Son objectif : exciter la curiosité du prospect pour le motiver à l’ouvrir.
Bien sûr, une enveloppe vierge est décachetée dans tous les cas.
Mais lorsque les destinataires y entr’aperçoivent un mailing « mercantile », beaucoup la jettent sans autre forme de procès.
Une bonne enveloppe porteuse en marketing direct se doit donc de comporter certains attributs, aptes à convaincre, à rassurer et à rendre actif le prospect.
L’accroche
Ses caractéristiques sont identiques à celles de la lettre, au point que la même phrase peut être présente sur les deux supports. Une varianteefficace consiste à attirer l’attention sur un document ou un cadeau présent dans le pli. Par exemple, si l’accroche de la lettre est : « Comment améliorer votre retraite ? », celle de l’enveloppe sera : « A l’intérieur, découvrez comment améliorer votre retraite… »
Le logo
Lorsque les prospects ne connaissent pas l’expéditeur, le logo est superflu et risque de parasiter la compréhension du message.
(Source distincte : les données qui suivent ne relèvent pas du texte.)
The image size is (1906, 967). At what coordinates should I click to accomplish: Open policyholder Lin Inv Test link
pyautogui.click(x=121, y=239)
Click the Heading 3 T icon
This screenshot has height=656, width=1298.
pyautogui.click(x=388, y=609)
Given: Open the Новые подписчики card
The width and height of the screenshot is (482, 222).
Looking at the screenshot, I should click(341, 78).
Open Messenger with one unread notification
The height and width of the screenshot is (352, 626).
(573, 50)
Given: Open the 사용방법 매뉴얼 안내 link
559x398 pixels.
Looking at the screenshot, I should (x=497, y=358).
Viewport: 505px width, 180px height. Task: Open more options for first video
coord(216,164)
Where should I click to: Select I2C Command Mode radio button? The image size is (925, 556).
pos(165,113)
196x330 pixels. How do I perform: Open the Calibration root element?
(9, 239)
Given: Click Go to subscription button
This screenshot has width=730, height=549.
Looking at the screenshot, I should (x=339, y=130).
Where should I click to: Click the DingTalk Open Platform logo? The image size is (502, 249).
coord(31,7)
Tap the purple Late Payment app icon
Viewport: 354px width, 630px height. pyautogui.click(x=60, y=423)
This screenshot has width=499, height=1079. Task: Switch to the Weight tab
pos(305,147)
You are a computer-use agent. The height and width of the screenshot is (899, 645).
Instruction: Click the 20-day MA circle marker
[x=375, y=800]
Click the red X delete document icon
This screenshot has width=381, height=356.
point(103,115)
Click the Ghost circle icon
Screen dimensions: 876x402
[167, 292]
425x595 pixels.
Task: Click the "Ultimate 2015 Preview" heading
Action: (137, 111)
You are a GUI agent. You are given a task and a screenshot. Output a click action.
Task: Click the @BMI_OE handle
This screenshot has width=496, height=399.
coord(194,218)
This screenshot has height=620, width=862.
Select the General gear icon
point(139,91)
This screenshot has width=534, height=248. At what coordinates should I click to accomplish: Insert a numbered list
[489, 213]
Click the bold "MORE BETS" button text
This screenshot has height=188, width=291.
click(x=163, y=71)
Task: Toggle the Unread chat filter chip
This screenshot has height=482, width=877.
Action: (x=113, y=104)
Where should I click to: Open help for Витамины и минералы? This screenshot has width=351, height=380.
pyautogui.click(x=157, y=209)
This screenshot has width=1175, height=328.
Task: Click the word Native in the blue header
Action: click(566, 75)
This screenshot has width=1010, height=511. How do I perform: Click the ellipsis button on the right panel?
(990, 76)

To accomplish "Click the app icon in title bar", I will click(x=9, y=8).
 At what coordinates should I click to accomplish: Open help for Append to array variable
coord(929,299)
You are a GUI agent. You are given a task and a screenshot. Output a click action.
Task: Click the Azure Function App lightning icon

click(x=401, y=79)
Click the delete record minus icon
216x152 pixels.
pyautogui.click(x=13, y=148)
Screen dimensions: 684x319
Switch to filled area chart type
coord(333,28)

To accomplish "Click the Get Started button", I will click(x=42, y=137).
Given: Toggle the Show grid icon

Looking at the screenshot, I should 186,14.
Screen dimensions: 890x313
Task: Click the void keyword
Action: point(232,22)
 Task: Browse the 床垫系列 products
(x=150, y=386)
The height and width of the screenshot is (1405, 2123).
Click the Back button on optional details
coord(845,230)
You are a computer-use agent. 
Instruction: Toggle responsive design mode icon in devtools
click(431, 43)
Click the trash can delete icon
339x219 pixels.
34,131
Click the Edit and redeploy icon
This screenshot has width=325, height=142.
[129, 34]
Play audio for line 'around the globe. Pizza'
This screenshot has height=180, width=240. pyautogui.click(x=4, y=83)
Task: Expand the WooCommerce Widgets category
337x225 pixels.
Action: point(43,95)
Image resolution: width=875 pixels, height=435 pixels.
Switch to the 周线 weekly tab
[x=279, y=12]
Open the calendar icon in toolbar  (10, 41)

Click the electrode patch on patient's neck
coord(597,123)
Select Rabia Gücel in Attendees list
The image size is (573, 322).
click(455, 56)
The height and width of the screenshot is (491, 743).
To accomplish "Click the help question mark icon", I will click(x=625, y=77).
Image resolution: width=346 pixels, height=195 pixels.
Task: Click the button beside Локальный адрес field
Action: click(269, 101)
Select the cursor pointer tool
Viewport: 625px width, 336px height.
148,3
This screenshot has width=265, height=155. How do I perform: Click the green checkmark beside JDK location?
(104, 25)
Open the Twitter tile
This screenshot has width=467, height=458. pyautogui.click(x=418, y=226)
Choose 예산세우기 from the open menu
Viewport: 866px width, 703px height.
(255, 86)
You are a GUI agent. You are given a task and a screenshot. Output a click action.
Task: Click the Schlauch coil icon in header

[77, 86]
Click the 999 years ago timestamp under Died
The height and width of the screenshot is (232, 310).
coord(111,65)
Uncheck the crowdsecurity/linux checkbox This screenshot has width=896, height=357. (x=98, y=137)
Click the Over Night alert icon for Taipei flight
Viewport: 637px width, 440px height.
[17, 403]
A l’opposé, il avalise une proposition s’adressant à des clients actuels de l’entreprise et rassure sur le sérieux de la démarche.
La fenêtre
Elle permet d’économiser le coût d’une personnalisation puisqu’elle fait apparaître le pavé adresse imprimé sur un autre support (la lettre ou le coupon-réponse). Elle montre ainsi qu’elle renferme un document au nom du prospect, ce qui a une forte valeur de conviction et le
pousse davantage à ouvrir l’enveloppe.
L’affranchissement
Pour les mailings de faible volume, l’utilisation de véritables timbres de collection renforcel’effet de personnalisation. Cette technique est néanmoins à proscrire pour les envois dirigés vers l’étranger car le timbre devient alors un objet de convoitise… hypothéquant les chances, pour le pli, de parvenir au bon destinataire!